Reagan Didn't Do It

How could Paul Krugman, winner of the
Nobel Prize in economics and author of generally excellent columns in
The New York Times, get it so wrong? His column last Sunday-"Reagan Did
It"-which stated that "the prime villains behind the mess we're in were
Reagan and his circle of advisers," is perverse in shifting blame from
the obvious villains closer at hand.

It is disingenuous to ignore the fact
that the derivatives scams at the heart of the economic meltdown didn't
exist in President Reagan's time. The huge expansion in collateralized
mortgage and other debt, the bubble that burst, was the direct result
of enabling deregulatory legislation pushed through during the Clinton
years.

Ronald Reagan's signing off on
legislation easing mortgage requirements back in 1982 pales in
comparison to the damage wrought 15 years later by a cabal of powerful
Democrats and Republicans who enabled the wave of newfangled financial
gimmicks that resulted in the economic collapse.

Reagan didn't do it, but Clinton-era
Treasury Secretaries Robert Rubin and Lawrence Summers, now a top
economic adviser in the Obama White House, did. They, along with
then-Fed Chairman Alan Greenspan and Republican congressional leaders
James Leach and Phil Gramm, blocked any effective regulation of the
over-the-counter derivatives that turned into the toxic assets now
being paid for with tax dollars.

Reagan signed legislation making it
easier for people to obtain mortgages with lower down payments, but as
long as the banks that made those loans expected to have to carry them
for 30 years they did the due diligence needed to qualify creditworthy
applicants. The problem occurred only when that mortgage debt could be
aggregated and sold as securities to others in an unregulated market.

The growth in that unregulated OTC market
alarmed Brooksley Born, the Clinton-appointed head of the Commodity
Futures Trading Commission, and she dared propose that her agency
regulate that market. The destruction of the government career of the
heroic and prescient Born was accomplished when the wrath of the old
boys club descended upon her. All five of the above mentioned men
sprang into action, condemning Born's proposals as threatening the
"legal certainty" of the OTC market and the world's financial
stability.

They won the day with the passage of the
Commodity Futures Modernization Act, which put the OTC derivatives
beyond the reach of any government agency or existing law. It was a
license to steal, and that is just what occurred. Between 1998 and
2008, the notational value of the OTC derivatives market grew from $72
trillion to a whopping $684 trillion. That is the iceberg that our ship
of state has encountered, and it began to form on Bill Clinton's watch,
not Reagan's.

How can Krugman ignore the wreckage
wrought during the Clinton years by the gang of five? Rubin, who
convinced President Clinton to end the New Deal restrictions on the
merger of financial entities, went on to help run the too-big-to-fail
Citigroup into the ground. Gramm became a top officer at the nefarious
UBS bank. Greenspan's epitaph should be his statement to Congress in
July 1998 that "regulation of derivatives transactions that are
privately negotiated by professionals is unnecessary." That same week
Summers assured banking lobbyists that the Clinton administration was
committed to preventing government regulation of swaps and other
derivatives trading.

Then-Rep. Leach, as chairman of the
powerful House Banking Committee, codified that concern in legislation
to prevent the Commodity Futures Trading Commission or anyone else from
regulating the OTC derivatives, and American Banker magazine reported
that the legislation "sponsored by Chairman Jim Leach is most popular
with the financial services industry because it would provide so-called
legal certainty for swaps transactions. ... "

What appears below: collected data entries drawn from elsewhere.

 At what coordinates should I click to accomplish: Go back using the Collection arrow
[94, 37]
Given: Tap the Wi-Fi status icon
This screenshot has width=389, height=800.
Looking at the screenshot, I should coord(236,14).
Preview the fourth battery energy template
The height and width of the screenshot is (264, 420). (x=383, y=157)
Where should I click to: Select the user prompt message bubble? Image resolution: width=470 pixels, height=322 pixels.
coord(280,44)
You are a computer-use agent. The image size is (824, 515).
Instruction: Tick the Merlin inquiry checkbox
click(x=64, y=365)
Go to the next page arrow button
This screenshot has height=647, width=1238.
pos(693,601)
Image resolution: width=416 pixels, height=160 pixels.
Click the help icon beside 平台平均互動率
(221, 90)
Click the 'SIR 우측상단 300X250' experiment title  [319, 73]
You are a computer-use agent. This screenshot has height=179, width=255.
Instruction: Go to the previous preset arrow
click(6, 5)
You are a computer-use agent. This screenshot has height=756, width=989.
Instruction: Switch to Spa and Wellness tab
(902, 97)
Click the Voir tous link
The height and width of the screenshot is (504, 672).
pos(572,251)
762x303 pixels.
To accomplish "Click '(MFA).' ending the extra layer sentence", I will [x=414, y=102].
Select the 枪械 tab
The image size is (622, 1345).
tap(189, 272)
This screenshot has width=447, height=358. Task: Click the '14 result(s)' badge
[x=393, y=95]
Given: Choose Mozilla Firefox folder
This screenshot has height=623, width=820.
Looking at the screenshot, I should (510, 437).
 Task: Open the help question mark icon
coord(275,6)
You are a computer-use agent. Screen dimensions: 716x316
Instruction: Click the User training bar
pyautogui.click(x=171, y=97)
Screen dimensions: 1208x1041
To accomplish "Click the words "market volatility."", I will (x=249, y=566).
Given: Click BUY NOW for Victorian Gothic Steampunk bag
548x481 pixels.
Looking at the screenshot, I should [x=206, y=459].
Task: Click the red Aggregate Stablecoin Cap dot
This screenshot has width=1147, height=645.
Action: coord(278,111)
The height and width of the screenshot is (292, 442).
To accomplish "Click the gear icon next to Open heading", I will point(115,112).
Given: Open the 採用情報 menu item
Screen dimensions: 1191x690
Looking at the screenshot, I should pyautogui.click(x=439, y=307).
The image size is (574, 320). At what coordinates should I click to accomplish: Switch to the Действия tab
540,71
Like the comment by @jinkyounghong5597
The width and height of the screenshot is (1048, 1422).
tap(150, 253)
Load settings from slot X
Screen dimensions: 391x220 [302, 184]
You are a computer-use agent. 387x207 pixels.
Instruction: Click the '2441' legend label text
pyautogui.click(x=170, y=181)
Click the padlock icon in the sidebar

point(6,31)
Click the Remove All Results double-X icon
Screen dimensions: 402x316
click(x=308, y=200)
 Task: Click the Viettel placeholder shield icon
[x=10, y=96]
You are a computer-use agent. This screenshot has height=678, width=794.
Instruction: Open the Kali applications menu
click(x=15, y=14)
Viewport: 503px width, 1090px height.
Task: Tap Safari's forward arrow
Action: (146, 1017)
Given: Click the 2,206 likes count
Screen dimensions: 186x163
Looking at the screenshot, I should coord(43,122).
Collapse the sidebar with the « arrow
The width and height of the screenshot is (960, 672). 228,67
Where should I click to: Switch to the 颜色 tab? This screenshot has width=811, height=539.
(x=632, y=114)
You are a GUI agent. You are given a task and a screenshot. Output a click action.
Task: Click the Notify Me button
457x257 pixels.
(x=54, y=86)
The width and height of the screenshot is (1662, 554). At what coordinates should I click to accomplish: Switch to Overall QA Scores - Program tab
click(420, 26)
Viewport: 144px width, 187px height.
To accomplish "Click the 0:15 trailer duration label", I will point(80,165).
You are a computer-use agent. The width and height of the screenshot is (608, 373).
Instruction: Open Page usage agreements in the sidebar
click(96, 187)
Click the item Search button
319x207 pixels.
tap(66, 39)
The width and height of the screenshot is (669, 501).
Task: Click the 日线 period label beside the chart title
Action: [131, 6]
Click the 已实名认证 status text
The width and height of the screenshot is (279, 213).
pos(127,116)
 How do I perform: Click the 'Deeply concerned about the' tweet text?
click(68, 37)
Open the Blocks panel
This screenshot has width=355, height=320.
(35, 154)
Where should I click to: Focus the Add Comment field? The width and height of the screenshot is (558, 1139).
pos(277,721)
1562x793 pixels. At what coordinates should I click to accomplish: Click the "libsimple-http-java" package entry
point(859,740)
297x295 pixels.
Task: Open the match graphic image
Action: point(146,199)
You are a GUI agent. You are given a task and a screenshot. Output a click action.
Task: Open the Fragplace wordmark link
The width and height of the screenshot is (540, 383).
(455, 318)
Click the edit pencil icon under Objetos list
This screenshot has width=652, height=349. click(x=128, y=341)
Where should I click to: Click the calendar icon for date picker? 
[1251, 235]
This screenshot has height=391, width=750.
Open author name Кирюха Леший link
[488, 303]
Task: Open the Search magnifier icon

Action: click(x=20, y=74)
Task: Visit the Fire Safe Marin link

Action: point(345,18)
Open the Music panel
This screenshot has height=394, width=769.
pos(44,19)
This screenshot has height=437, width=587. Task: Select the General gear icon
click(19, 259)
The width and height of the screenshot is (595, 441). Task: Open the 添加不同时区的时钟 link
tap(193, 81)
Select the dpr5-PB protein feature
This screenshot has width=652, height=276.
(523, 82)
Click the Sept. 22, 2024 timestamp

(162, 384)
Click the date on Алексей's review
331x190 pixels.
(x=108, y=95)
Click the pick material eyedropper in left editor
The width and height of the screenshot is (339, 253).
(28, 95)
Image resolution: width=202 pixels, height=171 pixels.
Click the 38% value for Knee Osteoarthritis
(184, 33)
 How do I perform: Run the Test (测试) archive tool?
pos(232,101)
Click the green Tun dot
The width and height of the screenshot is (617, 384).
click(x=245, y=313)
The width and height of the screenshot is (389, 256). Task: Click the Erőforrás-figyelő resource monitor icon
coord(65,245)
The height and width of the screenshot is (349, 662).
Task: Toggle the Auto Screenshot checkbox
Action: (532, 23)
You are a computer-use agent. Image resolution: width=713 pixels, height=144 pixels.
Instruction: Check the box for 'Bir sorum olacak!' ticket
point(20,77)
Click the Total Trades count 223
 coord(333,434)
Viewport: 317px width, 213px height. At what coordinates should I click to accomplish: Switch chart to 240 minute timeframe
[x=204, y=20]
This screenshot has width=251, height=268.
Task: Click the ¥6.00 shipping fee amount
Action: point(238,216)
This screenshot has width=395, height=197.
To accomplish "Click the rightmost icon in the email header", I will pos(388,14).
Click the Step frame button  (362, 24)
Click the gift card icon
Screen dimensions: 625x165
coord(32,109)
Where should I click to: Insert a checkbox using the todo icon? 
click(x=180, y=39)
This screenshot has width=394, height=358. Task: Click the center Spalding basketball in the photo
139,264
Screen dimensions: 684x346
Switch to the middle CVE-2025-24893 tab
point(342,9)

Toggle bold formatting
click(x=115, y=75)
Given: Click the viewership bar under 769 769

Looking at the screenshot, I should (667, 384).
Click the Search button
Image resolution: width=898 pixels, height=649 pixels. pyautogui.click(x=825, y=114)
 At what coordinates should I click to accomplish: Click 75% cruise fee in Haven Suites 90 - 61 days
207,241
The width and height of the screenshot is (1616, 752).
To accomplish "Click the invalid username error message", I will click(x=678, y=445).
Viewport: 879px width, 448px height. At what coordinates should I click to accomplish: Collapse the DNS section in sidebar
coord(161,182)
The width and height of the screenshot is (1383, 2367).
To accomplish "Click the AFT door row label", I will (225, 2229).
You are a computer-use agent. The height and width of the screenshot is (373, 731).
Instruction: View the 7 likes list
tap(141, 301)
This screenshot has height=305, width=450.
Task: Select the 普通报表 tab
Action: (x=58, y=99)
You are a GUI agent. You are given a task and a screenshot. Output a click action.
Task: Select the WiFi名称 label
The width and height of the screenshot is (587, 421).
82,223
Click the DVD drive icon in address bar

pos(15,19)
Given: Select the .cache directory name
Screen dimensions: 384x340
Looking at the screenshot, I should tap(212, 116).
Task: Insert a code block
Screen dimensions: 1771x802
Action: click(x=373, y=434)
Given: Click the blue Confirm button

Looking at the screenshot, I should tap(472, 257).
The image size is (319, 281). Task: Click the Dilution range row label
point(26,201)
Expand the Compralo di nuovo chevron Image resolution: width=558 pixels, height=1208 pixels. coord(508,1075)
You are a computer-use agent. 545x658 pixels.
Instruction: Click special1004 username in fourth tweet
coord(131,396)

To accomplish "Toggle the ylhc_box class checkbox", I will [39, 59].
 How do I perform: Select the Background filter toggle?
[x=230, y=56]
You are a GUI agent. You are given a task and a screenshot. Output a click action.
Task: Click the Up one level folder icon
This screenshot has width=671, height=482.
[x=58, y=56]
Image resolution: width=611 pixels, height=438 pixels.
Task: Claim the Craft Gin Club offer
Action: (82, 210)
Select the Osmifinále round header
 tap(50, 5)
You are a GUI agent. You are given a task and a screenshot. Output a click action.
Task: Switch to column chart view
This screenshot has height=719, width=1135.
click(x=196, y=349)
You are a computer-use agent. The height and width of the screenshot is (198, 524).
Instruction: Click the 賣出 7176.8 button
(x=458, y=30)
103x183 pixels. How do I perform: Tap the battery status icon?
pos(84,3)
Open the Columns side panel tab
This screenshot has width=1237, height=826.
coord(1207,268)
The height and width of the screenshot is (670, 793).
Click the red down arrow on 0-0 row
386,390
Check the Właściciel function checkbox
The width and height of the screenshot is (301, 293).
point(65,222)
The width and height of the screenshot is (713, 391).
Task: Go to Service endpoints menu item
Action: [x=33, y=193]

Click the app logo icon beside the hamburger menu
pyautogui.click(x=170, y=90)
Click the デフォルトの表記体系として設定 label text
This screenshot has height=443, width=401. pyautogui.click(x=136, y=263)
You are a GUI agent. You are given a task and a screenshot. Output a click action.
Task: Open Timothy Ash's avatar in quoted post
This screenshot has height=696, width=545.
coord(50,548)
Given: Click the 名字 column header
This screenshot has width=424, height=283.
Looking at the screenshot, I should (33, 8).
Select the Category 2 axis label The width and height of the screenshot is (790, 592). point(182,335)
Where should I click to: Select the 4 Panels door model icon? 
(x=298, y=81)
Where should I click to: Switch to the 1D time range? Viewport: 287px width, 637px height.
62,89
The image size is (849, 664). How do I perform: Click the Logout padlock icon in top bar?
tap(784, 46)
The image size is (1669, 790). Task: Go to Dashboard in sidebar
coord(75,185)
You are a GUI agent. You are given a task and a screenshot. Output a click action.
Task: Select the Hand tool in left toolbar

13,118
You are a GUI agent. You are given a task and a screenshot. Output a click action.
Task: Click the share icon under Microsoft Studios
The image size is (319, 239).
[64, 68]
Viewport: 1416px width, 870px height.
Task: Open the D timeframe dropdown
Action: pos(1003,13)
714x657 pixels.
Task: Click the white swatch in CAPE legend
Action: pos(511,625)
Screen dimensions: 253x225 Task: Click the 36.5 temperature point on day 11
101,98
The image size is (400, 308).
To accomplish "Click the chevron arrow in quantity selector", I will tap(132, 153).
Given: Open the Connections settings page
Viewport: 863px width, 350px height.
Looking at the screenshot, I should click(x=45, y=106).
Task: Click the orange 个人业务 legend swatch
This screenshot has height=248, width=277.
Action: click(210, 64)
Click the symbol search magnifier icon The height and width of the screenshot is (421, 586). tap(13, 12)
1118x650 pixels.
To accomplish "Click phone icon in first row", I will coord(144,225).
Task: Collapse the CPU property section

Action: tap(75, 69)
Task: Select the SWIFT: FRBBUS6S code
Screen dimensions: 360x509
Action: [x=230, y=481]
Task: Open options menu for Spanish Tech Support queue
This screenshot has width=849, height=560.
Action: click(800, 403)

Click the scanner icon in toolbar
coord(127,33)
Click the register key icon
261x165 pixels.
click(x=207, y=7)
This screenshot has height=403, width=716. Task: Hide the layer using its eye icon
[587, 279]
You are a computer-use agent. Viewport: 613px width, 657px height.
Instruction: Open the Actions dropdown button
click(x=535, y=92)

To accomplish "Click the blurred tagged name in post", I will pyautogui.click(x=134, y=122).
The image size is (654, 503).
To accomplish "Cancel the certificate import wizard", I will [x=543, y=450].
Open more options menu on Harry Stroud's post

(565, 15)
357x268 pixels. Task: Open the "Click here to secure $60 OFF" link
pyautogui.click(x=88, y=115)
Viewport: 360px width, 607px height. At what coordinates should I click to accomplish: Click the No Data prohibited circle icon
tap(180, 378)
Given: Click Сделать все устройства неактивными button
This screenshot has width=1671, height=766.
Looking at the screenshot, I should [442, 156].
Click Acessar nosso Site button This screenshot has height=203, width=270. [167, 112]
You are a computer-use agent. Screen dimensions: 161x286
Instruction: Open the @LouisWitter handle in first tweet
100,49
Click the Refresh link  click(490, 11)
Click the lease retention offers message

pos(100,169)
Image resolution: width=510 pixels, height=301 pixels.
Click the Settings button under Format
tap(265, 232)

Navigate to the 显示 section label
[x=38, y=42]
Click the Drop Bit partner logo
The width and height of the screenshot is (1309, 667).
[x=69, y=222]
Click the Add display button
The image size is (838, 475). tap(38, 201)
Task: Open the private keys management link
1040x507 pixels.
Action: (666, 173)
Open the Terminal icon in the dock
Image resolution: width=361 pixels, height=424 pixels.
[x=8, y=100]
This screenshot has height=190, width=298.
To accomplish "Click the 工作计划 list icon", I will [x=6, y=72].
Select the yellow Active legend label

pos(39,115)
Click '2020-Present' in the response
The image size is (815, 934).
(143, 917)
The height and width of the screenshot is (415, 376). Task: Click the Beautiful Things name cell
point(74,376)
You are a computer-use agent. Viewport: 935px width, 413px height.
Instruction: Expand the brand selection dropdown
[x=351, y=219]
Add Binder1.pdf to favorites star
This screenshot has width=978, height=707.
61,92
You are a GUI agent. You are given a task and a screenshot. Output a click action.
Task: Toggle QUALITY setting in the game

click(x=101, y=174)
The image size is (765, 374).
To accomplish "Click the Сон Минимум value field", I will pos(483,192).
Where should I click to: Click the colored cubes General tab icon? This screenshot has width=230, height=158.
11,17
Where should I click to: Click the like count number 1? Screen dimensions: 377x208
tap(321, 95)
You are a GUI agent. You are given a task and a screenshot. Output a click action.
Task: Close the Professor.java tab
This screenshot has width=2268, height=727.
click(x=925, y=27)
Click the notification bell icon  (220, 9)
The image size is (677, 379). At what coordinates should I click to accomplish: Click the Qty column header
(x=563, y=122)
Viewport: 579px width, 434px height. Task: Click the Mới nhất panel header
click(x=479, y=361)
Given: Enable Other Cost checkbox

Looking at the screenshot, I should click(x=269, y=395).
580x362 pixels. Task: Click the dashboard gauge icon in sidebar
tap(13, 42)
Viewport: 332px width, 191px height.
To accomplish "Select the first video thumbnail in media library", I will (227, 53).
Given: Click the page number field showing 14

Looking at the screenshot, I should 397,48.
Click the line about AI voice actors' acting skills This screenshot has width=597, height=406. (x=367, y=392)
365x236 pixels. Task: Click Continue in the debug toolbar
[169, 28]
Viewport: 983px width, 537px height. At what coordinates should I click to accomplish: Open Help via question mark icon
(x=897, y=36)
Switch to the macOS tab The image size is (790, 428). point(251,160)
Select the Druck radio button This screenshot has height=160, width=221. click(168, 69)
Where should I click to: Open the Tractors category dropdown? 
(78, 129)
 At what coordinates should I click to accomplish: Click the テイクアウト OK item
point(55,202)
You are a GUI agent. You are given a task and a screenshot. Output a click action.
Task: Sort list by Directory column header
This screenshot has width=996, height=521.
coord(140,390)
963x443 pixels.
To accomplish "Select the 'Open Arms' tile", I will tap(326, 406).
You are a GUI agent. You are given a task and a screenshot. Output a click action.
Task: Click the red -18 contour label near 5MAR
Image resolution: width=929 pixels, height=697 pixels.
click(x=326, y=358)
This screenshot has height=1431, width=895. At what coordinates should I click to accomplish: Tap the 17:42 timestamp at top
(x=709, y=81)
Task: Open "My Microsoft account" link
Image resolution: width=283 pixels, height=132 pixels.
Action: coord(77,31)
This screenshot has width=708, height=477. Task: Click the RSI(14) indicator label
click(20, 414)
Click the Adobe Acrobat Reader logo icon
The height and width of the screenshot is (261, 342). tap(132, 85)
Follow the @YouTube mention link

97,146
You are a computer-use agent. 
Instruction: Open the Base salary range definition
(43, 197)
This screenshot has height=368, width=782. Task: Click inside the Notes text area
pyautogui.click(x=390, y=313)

Legal certainty for swaps-meaning the
insurance policies of the sort that AIG sold for collateralized debt
obligations without looking too carefully into what was being insured
and, more important, without putting aside reserves to back up the
policies in the case of defaults-is what caused the once respectable
company to eventually be taken over by the U.S. government at a cost of
$185 billion to taxpayers.

Leach, an author of the
Gramm-Leach-Bliley Act, which allowed banks like Citigroup to become
too big to fail, is now a member of the board of directors of
ProPublica, which bills itself as "a non-profit newsroom producing
journalism in the public interest." Leach serves as the chair of a
prize jury that ProPublica has created to honor "outstanding
investigative work by governmental groups," and perhaps he will grant
one retrospectively to Brooksley Born and the federal commission she
ran so brilliantly before Leach and his buddies destroyed her.